In the 1970s to 80s organisations such as Women Make Movies and Women in Film and TV UK were set up, and continue today as opportunities to network, have mentoring systems, and help with production and distribution. As well as this, the The Center for the Study of Women in Television and Film at San Diego State University has since been set up to help with statistics on women currently in the industry, along with other initiatives such as the Celluloid Ceiling Report, and competitions such as “Females First”, funding work from the best female directors worldwide.

Across the world

– Canada has found that just 6% of feature film funding has been allocated to female directors

– Only one in 98 Nordic films released in 2012 had a women working on them

– 20% of Swedish films have been made by women

– In the Middle East, female filmmakers are getting more recognition as 42% of all grants since 2010 have been to women. It is thought that this is because “Women are challenging oppression, inequality and corruption – from this, stories are born”.

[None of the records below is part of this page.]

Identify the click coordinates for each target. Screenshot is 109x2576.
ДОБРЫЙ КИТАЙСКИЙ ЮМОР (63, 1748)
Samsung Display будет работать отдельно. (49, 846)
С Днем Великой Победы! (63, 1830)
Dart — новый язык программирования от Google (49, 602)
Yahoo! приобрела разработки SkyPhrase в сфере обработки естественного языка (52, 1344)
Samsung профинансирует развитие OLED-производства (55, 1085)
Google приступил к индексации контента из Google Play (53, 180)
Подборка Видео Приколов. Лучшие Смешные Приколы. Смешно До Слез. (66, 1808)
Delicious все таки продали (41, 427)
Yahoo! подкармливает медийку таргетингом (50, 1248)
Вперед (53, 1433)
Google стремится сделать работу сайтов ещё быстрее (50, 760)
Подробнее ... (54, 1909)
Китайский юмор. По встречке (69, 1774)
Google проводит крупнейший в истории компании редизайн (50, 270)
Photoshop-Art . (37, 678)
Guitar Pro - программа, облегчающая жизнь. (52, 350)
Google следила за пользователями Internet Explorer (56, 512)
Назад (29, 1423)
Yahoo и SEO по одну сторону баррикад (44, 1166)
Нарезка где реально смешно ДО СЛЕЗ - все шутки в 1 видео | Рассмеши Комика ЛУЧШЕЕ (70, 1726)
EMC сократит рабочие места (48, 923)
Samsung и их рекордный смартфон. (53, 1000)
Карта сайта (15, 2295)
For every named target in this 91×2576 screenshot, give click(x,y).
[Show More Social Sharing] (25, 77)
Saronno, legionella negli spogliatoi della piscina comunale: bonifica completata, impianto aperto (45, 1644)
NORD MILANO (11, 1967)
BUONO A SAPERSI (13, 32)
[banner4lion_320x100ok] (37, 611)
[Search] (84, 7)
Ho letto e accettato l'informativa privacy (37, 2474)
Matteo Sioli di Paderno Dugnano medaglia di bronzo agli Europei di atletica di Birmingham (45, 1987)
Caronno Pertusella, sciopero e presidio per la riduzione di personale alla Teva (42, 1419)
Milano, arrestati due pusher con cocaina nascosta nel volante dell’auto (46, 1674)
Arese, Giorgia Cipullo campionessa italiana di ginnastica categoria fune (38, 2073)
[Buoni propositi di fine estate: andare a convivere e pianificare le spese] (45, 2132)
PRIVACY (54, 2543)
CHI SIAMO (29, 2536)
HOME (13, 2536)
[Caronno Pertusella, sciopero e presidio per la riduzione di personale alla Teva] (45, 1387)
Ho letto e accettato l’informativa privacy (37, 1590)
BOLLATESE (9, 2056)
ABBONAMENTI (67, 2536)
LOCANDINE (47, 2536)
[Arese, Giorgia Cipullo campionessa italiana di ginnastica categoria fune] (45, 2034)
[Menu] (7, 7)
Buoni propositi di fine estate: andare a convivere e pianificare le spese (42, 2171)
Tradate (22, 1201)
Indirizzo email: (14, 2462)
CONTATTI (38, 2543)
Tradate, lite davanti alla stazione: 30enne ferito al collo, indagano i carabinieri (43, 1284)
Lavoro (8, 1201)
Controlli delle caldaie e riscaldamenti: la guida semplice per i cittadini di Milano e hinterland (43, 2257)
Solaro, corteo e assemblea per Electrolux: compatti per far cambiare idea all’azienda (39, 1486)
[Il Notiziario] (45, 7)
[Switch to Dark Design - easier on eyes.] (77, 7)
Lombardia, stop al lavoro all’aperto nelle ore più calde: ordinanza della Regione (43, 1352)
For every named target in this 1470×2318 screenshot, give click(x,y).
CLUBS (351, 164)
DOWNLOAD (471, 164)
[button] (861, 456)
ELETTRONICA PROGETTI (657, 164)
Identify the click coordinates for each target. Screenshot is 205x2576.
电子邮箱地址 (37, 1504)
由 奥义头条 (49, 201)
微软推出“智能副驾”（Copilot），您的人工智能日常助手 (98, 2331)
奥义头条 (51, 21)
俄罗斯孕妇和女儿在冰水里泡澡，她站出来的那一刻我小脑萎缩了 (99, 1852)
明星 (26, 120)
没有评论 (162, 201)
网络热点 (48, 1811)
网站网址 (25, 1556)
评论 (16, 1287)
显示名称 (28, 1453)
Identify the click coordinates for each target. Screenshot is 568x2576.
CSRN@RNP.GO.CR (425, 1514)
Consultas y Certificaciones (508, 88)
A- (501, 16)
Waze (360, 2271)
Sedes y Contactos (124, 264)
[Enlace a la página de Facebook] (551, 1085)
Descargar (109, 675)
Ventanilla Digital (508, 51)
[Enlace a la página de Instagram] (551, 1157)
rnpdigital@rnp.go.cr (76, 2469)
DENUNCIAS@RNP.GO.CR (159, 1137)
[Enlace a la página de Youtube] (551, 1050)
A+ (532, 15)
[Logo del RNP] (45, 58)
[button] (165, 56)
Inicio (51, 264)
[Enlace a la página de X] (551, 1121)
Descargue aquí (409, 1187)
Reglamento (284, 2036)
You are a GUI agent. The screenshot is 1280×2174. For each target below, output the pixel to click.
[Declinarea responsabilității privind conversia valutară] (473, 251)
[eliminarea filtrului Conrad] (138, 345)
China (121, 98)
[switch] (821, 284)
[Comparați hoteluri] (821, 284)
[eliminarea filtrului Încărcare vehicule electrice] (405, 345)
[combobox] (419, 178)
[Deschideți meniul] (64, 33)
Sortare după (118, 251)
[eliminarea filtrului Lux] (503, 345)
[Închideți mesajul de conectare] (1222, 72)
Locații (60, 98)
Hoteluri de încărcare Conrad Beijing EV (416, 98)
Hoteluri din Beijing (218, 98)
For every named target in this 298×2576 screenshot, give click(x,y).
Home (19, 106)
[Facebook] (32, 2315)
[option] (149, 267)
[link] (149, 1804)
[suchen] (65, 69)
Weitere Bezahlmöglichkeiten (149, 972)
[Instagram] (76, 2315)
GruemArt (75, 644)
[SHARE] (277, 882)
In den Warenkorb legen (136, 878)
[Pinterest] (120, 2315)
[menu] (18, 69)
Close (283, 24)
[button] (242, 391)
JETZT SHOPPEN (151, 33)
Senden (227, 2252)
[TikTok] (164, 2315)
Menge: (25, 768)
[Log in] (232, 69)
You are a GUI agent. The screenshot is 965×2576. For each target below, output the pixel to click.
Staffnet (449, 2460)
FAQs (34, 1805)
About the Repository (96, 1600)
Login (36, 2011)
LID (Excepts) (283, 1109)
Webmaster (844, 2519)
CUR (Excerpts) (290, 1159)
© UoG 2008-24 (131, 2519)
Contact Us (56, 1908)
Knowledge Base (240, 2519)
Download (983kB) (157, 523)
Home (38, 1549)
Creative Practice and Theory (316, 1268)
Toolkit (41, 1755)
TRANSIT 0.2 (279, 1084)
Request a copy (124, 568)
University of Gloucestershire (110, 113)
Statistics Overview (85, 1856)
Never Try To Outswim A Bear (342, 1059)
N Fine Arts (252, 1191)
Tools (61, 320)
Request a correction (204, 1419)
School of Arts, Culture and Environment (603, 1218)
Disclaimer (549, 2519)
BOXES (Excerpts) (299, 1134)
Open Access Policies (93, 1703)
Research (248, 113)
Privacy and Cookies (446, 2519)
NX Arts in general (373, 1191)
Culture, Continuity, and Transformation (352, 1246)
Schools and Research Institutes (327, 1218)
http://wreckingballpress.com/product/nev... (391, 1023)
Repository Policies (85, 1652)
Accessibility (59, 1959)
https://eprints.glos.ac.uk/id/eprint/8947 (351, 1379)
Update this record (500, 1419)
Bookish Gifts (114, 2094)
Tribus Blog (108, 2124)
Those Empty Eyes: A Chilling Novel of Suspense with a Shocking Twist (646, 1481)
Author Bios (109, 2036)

-West Berlin has emerged as a center for feminist film production and cinema studies. There in November 1973 the first German women’s film festival and workshop was held.

Back here in the UK:

Of independent UK films released between 2010 and 2012, 11% of the directors were women.
Successful female writers and directors of independent UK films over this period include: Jane Goldman (The Woman in Black and Kick-Ass), Debbie Isitt (Nativity 2: Danger in the Manger), Phyllida Lloyd and Abi Morgan (The Iron Lady), Dania Pasquini and Jane English (StreetDance and StreetDance 2), and Lucinda Whiteley (Horrid Henry: The Movie).
The BBC and Directors UK are also holding workshops specifically for female directors, and festivals such as Birds Eye View also give female filmmakers more opportunities by showing their work.
As well as this, Ireland’s Feminist Film Festival is held every year to celebrate female filmmakers, and films that challenge the typical gender roles of films by and about women.
Finally, when asking people whether the opportunities in the film industry were equal for male and female, the results were inconclusive: with 45% saying yes, 45% saying no, and 10% saying they don’t know. However, while only 45% of people could name 3 female film directors/producers, 80% of people could name 3 male film directors. I’ll leave you to draw your own conclusions on how equal it is.